Evaluation of External Cardiac Massage Performance During Hypogravity Simulation
Gustavo Delmarco (Pontifical Catholic University, Brazil), Thais Russomano (Pontifical Catholic University, Brazil), Alyson Calder (University of Glasgow, Scotland), Felipe Falcão (Pontifical Catholic University, Brazil), Dario F.G. Azevedo (Pontifical Catholic University, Brazil), Subhajit Sarkar (University of Birmingham, UK), Simon Evetts (Thames Valley University, UK) and Samuel Moniz (Universidade do Porto, Portugal)
Copyright: © 2008
Preservation of astronaut crew health during an exploration mission to the Moon or Mars will be crucial to mission success. The likelihood of a life-threatening medical condition occuring during a mission to Mars has been estimated by NASA to be 1% per year (Johnston, 1998; Johnston, Campbell, Billica, & Gilmore, 2004). Since basic life support is a vital skill in critical care medicine, plans must be in place for cardiopulmonary resuscitation in both microgravity and hypogravity (i.e., on the surface of the Moon or Mars). Following the design of a body suspension device to simulate a hypogravity environment, subjects performed external chest compressions in 1G, 0.17G (Lunar), 0.38G (Mars), and 0.7G (Planet X). Chest compression adequacy was assessed by means of rate and depth. Heart rate immediately before and after three minutes of chest compression gave a measure of rescuer fatigue. Elbow flexion was measured using an electrogoniometer in order to assess the use of arm muscles to achieve chest compressions. This study found that the mean depth (Lunar and Mars) and rate (Mars) of chest compression was below American Heart Association recommendations during hypogravity simulation in the female group. Furthermore, elbow flexion proved to be significantly greater during Lunar and Mars hypogravity simulation than that of the 1G control condition, suggesting that upper arm force may be used to counter the loss of body weight in an attempt to maintain adequate chest compression under these conditions.
Key Terms in this Chapter
Haemodynamic: The dynamic regulation of the blood flow in the brain.

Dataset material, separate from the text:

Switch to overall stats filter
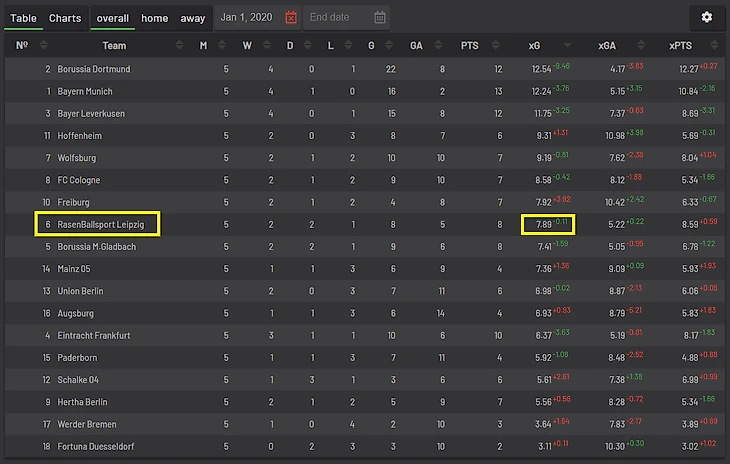 pyautogui.click(x=112, y=18)
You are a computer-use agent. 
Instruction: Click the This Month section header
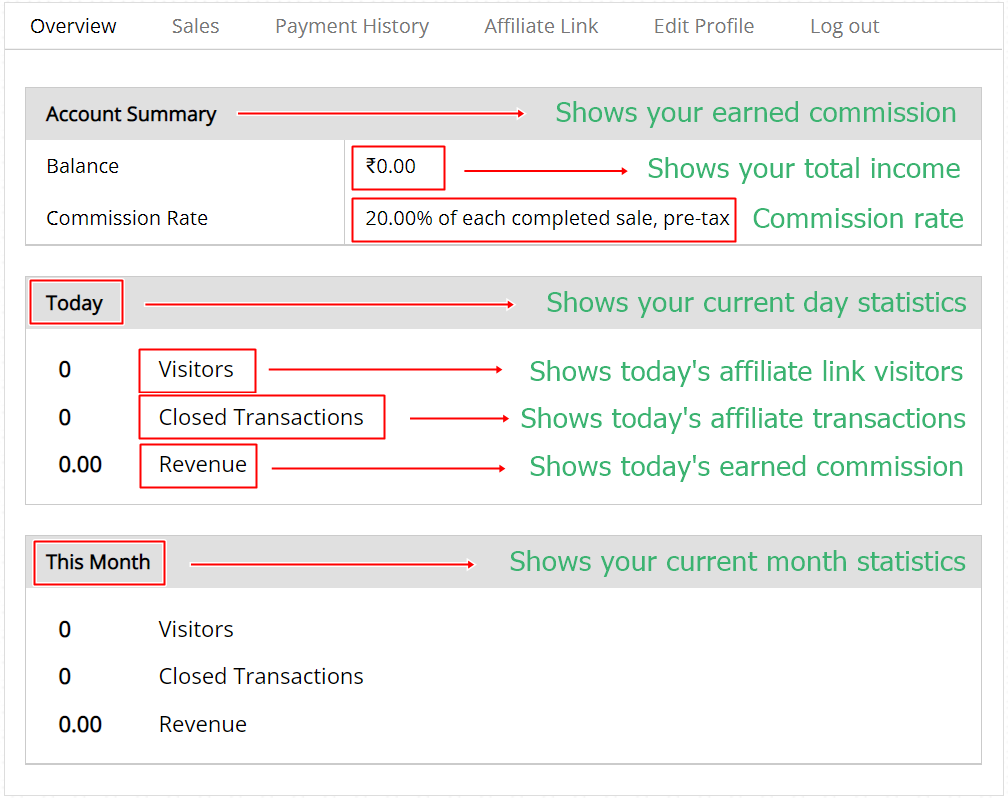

CPR: Cardiopulmonary resuscitation.
Cardiac Arrest: Also known as cardiorespiratory arrest, cardiopulmonary arrest, or circulatory arrest, cardiac arrest is the abrupt cessation of normal circulation of the blood due to failure of the heart to contract effectively during systole.
Cardiomyopathy: Disease of the heart in which the heart muscle becomes inflamed and doesn’t work as well as it should.